Set of tasks:
1/ Using the article on Viet Nam's trade deal with the EU, decide whether each statement agrees with it: (a) Viet Nam signed its trade deal with the EU on June 30; (b) the writer lives in Ho Chi Minh City; (c) negotiations on the agreement began in 2015. For each, answer yes or no and quote the deciding words.
2/ List each country, city, continent and political union named in the article on Viet Nam's trade deal with the EU, giving each only once.

Page extract:
==================================================
Looking beyond Trump’s trade wars


Viet Nam has set a course for continued prosperity which means demand for professional wealth management services will only grow and grow as this dynamic country becomes even more of a global big-hitter.

Brian Spence

As a European who is now proud to call Ha Noi my home, I am hugely excited by the historic trade deal Viet Nam inked with the EU on June 30. As a financial adviser, I am even more so. Viet Nam has set a course for continued prosperity which means demand for professional wealth management services will only grow and grow as this dynamic country becomes even more of a global big-hitter.

Attention has been focused on how the bitter trade war between the US and China has benefited Viet Nam, but in my view, it is developments with Europe that should be getting people far more excited about the future.

The EU’s free trade deal with Viet Nam is the most ambitious it has ever entered with a developing country and when you fully appreciate its scope and likely impact it is little wonder it has taken since 2012 to conclude. For Viet Nam, those painstaking negotiations could hardly have had a better result. The agreement provides a balm to those worried about the threat of US tariffs at a crucial time (of which more later) and shows just how well diversified the Vietnamese economy is set to become.
==================================================
Stored data:
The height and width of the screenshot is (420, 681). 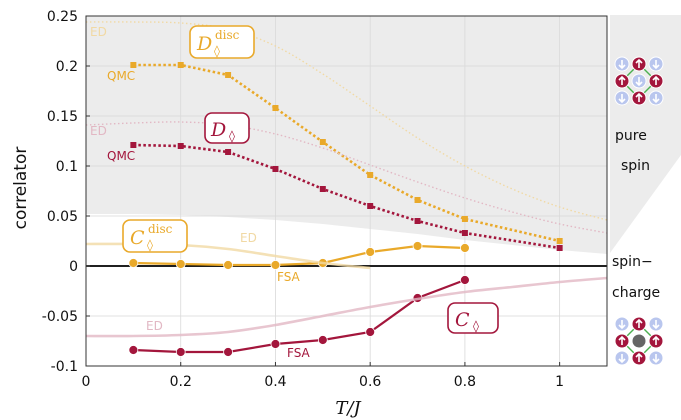 What do you see at coordinates (62, 117) in the screenshot?
I see `y-tick-label: 0.15` at bounding box center [62, 117].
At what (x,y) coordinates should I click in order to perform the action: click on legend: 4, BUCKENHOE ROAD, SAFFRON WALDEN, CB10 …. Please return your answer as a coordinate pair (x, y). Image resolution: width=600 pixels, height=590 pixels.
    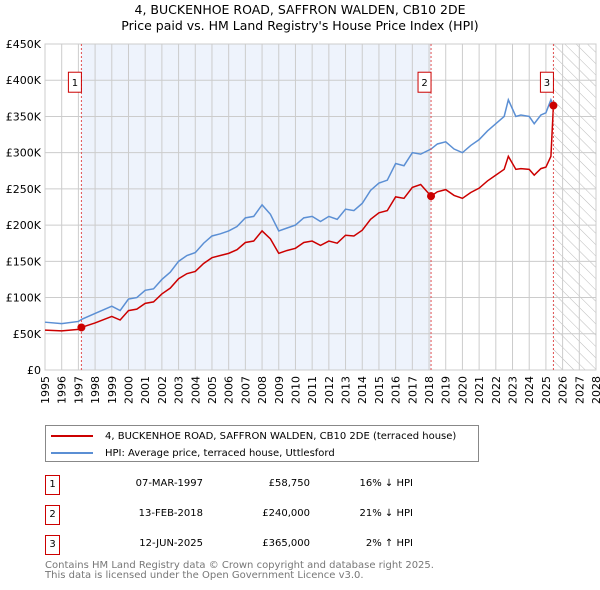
==================================================
Answers per task:
1/
(a) Yes: "the historic trade deal Viet Nam inked with the EU on June 30"
(b) No: "proud to call Ha Noi my home"
(c) No: "it has taken since 2012 to conclude"

2/ Viet Nam, Ha Noi, the EU, Europe, the US, China